Ce peintre attitré des Parisiennes, que ses admirateurs avaient baptisé un «Watteau réaliste» et que ses détracteurs appelaient «photographe de robes et manteaux», recevait souvent, soit à déjeuner, soit à dîner, les belles personnes dont il avait reproduit les traits, et d’autres encore, toutes les célèbres, toutes les connues, qu’amusaient beaucoup ces petites fêtes dans un hôtel de garçon.

—Après-demain! Ça vous va-t-il, après-demain, ma chère duchesse? demanda Mme de Guilleroy.

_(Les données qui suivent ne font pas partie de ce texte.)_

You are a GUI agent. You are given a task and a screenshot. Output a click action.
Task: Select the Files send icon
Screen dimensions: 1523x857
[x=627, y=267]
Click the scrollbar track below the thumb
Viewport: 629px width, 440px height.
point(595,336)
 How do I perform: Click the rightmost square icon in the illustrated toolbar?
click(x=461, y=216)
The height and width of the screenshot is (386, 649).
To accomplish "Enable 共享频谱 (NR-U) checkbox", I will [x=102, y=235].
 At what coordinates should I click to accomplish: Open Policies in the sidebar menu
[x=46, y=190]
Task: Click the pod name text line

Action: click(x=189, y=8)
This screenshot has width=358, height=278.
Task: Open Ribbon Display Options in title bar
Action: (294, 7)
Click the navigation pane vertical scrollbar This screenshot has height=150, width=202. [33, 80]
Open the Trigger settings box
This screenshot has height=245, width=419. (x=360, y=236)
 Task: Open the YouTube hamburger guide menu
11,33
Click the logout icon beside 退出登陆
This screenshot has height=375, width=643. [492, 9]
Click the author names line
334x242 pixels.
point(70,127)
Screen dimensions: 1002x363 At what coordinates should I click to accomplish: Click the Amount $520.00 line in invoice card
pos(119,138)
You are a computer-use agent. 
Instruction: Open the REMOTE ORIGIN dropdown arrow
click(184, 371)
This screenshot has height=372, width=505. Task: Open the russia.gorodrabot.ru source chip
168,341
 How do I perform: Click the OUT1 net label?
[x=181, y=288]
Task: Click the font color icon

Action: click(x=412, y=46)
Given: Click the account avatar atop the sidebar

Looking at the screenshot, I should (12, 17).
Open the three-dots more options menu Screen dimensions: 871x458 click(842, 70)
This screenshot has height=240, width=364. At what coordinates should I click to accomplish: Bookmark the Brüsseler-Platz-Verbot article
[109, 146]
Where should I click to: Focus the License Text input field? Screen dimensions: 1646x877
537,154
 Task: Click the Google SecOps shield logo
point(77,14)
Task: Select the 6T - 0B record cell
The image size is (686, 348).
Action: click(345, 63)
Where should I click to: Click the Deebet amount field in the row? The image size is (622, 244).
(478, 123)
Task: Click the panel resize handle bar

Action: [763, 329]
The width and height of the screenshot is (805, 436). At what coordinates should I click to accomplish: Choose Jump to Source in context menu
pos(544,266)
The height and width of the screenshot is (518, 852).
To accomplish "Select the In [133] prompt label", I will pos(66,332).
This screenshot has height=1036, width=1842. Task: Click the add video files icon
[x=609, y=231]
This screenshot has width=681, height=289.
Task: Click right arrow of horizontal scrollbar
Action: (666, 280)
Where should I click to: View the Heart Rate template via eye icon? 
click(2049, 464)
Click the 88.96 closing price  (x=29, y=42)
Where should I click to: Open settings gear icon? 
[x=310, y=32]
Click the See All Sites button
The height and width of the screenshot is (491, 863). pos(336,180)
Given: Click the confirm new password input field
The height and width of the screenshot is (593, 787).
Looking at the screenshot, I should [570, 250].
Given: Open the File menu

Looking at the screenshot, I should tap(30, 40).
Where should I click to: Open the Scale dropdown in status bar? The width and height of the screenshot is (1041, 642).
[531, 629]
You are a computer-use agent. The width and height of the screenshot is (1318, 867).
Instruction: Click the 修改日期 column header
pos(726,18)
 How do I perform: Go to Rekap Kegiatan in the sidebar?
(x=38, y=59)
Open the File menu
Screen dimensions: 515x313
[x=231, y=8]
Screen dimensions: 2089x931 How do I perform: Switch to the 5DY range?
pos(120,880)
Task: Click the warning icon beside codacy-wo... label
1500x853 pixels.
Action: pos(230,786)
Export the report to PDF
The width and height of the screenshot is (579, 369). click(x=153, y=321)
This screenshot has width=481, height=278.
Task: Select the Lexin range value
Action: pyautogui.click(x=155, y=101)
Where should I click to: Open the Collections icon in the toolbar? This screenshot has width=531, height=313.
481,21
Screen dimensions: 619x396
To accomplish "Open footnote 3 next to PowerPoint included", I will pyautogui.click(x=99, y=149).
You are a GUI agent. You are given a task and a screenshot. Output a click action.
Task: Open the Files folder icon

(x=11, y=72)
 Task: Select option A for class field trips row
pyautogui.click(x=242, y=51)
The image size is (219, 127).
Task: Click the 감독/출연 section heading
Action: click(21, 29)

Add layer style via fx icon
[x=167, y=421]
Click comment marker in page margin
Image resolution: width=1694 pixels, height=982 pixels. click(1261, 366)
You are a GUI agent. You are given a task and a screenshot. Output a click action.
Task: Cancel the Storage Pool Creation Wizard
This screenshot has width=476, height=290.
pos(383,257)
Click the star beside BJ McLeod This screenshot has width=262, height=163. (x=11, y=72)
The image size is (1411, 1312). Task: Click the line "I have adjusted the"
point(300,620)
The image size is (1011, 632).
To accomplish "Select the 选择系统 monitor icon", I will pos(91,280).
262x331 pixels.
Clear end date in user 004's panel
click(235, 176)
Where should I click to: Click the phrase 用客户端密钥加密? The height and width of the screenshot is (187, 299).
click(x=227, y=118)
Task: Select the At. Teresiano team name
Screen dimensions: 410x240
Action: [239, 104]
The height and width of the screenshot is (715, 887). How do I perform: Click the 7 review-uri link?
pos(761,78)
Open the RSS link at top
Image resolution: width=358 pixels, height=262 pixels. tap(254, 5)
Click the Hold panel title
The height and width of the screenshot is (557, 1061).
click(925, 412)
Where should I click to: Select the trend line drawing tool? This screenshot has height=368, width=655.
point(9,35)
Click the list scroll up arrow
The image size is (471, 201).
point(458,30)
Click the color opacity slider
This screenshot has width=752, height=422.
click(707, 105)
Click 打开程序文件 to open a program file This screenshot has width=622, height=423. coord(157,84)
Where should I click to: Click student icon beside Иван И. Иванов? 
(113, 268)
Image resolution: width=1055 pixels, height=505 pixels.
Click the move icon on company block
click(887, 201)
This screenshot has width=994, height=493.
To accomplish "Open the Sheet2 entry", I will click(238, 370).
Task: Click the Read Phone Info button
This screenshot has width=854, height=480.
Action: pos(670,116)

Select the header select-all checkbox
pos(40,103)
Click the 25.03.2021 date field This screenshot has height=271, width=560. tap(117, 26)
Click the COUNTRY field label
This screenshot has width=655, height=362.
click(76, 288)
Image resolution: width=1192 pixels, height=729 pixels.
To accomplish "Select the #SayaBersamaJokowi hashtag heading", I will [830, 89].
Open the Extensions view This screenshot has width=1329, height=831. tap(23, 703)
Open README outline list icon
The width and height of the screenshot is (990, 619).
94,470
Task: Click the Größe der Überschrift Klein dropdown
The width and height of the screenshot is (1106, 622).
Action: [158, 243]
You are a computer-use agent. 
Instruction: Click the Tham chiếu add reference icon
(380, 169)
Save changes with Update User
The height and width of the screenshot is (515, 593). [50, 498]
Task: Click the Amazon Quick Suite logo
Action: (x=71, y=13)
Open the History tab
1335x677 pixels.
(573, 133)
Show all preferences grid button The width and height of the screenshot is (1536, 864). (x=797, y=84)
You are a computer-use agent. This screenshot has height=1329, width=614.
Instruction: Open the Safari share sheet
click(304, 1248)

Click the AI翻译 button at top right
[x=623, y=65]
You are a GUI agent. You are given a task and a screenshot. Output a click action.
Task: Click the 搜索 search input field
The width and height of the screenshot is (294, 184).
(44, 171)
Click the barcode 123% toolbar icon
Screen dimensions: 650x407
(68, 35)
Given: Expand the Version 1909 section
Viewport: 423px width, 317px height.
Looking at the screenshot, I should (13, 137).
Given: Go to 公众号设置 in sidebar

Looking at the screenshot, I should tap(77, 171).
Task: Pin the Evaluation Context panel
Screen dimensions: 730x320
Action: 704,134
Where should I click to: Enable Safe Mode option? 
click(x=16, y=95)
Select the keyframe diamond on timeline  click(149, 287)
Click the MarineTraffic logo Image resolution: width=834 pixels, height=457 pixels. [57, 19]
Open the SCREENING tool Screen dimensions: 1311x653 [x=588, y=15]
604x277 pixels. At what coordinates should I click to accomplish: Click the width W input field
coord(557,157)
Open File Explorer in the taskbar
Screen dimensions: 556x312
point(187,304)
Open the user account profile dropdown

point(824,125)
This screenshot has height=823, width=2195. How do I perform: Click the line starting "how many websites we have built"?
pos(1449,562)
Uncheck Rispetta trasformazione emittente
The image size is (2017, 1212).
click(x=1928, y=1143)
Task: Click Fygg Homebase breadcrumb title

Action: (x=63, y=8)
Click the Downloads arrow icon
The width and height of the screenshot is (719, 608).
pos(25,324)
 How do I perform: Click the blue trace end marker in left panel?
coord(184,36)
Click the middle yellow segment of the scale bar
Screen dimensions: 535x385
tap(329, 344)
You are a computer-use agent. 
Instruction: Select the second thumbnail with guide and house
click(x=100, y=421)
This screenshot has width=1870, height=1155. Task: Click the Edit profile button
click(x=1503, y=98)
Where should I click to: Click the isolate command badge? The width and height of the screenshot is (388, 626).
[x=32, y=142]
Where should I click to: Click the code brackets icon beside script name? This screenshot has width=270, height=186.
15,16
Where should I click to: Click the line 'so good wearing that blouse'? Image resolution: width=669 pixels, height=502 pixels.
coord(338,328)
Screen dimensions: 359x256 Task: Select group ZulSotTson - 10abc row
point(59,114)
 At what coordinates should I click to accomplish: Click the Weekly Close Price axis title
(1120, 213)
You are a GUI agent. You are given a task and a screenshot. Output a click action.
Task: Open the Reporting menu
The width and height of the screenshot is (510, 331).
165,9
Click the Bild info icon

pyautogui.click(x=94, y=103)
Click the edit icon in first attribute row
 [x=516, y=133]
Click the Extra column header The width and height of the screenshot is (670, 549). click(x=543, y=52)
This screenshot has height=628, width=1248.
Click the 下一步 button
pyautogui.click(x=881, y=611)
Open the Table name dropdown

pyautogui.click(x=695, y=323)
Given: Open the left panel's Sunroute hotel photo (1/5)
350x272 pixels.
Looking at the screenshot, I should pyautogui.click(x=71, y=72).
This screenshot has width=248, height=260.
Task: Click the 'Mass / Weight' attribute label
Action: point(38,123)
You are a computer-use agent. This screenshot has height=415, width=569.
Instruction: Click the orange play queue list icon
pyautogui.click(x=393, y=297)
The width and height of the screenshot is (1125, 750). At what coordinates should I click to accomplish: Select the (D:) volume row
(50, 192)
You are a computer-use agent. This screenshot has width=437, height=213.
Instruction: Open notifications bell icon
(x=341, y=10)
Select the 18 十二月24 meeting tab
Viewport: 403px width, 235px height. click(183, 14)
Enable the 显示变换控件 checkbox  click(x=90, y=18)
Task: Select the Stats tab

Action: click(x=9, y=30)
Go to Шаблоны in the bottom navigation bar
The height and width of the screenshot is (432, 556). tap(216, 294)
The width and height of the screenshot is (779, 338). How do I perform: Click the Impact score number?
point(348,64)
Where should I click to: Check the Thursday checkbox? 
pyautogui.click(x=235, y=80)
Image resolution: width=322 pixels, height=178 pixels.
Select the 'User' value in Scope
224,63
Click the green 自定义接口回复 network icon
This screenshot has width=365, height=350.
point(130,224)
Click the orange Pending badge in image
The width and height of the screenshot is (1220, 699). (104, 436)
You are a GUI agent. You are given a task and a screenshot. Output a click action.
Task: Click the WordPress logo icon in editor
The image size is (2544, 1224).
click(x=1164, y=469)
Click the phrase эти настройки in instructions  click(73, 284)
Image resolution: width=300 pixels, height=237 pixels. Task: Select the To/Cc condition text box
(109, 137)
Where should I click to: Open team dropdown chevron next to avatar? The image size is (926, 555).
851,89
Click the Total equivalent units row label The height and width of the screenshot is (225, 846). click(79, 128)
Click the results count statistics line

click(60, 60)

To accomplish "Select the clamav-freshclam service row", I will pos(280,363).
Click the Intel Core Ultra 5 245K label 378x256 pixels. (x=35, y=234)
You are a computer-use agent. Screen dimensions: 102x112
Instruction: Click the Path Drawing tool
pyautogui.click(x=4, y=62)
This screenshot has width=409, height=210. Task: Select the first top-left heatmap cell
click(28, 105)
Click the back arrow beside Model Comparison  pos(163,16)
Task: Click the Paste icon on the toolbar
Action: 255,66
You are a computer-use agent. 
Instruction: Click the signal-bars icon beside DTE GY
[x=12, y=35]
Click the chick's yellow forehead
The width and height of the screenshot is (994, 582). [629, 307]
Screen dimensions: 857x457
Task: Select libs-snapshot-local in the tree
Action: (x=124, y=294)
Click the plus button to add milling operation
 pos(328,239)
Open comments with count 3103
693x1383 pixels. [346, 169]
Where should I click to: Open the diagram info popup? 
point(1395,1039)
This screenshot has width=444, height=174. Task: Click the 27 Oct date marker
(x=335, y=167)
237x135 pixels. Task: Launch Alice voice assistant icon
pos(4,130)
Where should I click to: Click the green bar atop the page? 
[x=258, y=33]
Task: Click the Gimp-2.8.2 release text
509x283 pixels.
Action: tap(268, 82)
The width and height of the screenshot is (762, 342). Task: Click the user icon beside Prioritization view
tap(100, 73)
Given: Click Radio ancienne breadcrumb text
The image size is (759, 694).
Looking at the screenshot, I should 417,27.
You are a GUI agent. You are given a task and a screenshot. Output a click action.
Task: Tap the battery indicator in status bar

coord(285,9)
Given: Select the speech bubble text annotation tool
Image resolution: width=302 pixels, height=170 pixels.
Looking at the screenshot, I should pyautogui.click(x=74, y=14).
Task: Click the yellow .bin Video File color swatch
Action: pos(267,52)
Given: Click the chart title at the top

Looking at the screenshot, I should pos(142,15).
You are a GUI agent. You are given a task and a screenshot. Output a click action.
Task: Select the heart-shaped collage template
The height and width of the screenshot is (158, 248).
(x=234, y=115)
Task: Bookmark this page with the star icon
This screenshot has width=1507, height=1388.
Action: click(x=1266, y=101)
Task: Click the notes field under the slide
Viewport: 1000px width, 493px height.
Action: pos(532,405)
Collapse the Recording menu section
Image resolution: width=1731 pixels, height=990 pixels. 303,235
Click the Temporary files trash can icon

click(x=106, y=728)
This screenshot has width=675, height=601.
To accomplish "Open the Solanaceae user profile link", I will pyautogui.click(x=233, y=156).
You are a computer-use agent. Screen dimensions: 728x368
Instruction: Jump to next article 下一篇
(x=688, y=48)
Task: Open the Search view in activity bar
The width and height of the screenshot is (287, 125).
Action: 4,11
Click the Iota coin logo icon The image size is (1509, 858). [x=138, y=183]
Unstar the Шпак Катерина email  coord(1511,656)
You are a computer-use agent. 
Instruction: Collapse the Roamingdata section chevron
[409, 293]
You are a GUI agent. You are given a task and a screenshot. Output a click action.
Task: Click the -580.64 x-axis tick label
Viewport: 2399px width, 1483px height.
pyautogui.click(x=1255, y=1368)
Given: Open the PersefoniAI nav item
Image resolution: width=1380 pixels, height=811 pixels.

—Mais oui, vous êtes charmante! M. Bertin ne pense jamais à moi, pour ces parties-là. On voit bien que je ne suis plus jeune.

La comtesse, habituée à considérer la maison de l’artiste comme un peu la sienne, reprit:

—Rien que nous quatre, les quatre du landau, la duchesse, Annette, moi et vous, n’est-ce pas, grand artiste?

—Rien que nous, dit-il en descendant, et je vous ferai faire des écrevisses à l’alsacienne.

—Oh! vous allez donner des passions à la petite.

Il saluait, debout à la portière, puis il entra vivement dans le vestibule de la grande porte du Cercle, jeta son pardessus et sa canne à la compagnie de valets de pied qui s’étaient levés comme des soldats au passage d’un officier, puis il monta le large escalier, passa devant une autre brigade de domestiques en culottes courtes, poussa une porte et se sentit soudain alerte comme un jeune homme en entendant, au bout du couloir, un bruit continu de fleurets heurtés, d’appels de pied, d’exclamations lancées par des voix fortes: Touché.—A moi.—Passé.—J’en ai.—Touché.—A vous.